Supplied text: Begin

To further examine the ability of the different materials to be processed into fine-scale arrays, a dicing test was conducted. Multiple cuts were made on a 1.0 mm thick by 7.0 mm wide plate of each material. The dicing depth was 0.75 mm; the blade width was 0.038 mm, and the feed rate was 2.0 mm/sec. Five cuts were made at each pitch, with pitches of 0.30, 0.26, 0.22, 0.19, 0.16, and 0.14 mm. Observations were made for dicing edge quality, micro-cracking, and any failure to maintain structural integrity.

2) Piezo Property Characterization

Piezoelectric material properties were measured using the resonance method [35]. Electrical impedance measurements were made to determine resonance frequencies and capacitance using an HP4194A Impedance Analyzer (Agilent Technologies, Santa Clara, CA). Resonator dimensions and plate mass were measured using standard calibrated lab instruments. Measurements were made on individual array element resonators cut from plates approximately 0.5 mm thick by 12 mm wide. In all cases, the width of the elements was made to be half the thickness. For each material, from four to eight samples were measured and the average values calculated.

B. Multilayer Ceramic and Composite Design, Fabrication, and Testing

Both ceramic and composite piezoelectric elements were investigated. For both materials, a multilayer structure was employed to increase the effective dielectric constant of the array elements. The configuration of the materials is described, as well as the fabrication process and characterization methods.

Supplied text: End
Source data: Begin

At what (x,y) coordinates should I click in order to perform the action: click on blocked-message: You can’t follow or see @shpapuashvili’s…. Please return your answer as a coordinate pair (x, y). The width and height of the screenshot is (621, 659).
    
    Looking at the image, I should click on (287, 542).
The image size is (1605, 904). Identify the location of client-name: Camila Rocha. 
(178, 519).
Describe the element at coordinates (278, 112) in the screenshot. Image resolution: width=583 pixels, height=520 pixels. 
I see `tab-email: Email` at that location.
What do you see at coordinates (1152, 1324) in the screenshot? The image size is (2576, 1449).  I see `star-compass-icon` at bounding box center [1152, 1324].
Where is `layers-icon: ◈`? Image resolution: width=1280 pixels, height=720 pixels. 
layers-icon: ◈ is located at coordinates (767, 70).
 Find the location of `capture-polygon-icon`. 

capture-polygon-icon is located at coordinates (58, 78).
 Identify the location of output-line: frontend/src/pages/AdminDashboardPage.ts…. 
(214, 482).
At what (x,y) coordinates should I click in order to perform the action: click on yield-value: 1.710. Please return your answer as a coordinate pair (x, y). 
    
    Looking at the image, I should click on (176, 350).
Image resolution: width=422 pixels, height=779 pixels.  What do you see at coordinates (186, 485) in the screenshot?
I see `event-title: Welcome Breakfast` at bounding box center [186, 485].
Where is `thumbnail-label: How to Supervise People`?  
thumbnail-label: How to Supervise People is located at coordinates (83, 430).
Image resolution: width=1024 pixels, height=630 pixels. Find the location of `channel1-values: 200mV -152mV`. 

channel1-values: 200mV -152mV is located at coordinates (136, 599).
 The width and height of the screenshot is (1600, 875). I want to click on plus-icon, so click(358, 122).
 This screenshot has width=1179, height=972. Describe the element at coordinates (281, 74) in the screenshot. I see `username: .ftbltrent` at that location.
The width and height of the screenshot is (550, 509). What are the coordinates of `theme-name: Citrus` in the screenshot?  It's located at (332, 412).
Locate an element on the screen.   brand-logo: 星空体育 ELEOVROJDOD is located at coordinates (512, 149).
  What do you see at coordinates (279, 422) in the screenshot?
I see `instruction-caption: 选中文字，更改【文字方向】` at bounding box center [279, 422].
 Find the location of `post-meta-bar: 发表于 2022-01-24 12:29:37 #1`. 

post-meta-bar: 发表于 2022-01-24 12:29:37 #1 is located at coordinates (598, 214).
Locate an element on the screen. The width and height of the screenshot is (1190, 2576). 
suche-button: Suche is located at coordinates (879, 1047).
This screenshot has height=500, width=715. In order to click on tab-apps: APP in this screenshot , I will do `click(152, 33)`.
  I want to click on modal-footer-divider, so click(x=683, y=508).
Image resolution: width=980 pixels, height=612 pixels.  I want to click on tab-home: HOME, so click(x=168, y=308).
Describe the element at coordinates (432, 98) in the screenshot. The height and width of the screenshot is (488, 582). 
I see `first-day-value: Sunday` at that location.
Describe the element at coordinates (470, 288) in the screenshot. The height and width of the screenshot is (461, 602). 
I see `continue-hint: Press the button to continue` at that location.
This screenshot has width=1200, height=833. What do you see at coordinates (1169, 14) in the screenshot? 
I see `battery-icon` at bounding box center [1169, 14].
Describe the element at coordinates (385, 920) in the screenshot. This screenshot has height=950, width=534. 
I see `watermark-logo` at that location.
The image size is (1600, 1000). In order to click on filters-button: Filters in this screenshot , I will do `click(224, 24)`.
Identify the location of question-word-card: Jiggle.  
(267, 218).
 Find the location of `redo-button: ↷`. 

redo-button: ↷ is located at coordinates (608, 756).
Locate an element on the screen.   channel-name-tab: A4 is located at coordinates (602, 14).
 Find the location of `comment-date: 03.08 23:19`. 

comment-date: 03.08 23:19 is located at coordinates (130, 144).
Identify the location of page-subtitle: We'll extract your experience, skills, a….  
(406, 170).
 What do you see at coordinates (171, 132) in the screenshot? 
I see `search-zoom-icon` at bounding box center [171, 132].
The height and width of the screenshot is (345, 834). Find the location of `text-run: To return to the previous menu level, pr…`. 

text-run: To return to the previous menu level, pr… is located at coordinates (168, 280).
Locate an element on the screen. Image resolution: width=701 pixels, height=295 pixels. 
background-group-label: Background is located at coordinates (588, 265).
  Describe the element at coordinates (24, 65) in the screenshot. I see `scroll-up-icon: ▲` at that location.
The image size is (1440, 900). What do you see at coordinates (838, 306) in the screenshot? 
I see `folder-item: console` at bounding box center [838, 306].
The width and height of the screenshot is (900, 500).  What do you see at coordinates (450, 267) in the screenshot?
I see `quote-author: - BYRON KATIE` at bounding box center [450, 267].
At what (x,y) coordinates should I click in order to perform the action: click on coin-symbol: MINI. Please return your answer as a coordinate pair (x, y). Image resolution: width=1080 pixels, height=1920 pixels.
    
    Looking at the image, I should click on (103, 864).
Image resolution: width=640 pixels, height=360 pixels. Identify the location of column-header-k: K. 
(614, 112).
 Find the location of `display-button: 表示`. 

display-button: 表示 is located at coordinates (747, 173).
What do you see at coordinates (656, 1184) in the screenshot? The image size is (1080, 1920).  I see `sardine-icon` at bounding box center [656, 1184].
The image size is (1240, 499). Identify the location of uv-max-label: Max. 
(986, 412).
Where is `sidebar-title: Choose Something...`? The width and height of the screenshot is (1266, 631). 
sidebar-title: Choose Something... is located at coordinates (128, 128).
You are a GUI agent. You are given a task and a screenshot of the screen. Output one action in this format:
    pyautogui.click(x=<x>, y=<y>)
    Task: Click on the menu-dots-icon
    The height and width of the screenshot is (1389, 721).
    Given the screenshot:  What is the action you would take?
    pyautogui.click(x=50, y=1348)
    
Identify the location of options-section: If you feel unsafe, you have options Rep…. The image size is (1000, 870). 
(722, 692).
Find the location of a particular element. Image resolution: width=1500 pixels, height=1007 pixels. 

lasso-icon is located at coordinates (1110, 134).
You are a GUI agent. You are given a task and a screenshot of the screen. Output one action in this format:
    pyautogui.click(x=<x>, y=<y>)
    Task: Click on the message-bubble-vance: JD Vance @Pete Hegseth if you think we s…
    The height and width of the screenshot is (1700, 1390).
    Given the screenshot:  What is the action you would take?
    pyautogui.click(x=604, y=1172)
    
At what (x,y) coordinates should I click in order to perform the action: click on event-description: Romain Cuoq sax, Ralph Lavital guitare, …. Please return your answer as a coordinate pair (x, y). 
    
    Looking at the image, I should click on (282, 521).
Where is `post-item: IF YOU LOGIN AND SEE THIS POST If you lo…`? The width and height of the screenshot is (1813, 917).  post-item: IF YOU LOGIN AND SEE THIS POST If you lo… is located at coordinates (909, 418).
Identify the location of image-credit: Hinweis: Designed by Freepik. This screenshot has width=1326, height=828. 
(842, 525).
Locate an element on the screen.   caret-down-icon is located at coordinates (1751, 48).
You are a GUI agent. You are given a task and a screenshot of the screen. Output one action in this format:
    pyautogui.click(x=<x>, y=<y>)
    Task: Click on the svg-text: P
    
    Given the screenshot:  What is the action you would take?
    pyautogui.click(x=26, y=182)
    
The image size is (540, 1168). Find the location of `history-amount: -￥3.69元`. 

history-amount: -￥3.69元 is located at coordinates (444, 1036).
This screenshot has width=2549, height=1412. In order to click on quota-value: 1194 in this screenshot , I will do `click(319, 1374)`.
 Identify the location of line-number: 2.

Source data: End

> **Apply what you read**
1. List every dicing pitch given in the materials-testing text.
2. In the rows, substitute "image" for "screenshot" from the line with "Locate an element on the screen. The" to the line with "suche-button: Suche is", and write out only those lines.
The rows have no connection to the materials-testing text.

> **Answer set**
1. 0.30 mm, 0.26 mm, 0.22 mm, 0.19 mm, 0.16 mm, and 0.14 mm

2.
Locate an element on the screen. The width and height of the image is (1190, 2576). 
suche-button: Suche is located at coordinates (879, 1047).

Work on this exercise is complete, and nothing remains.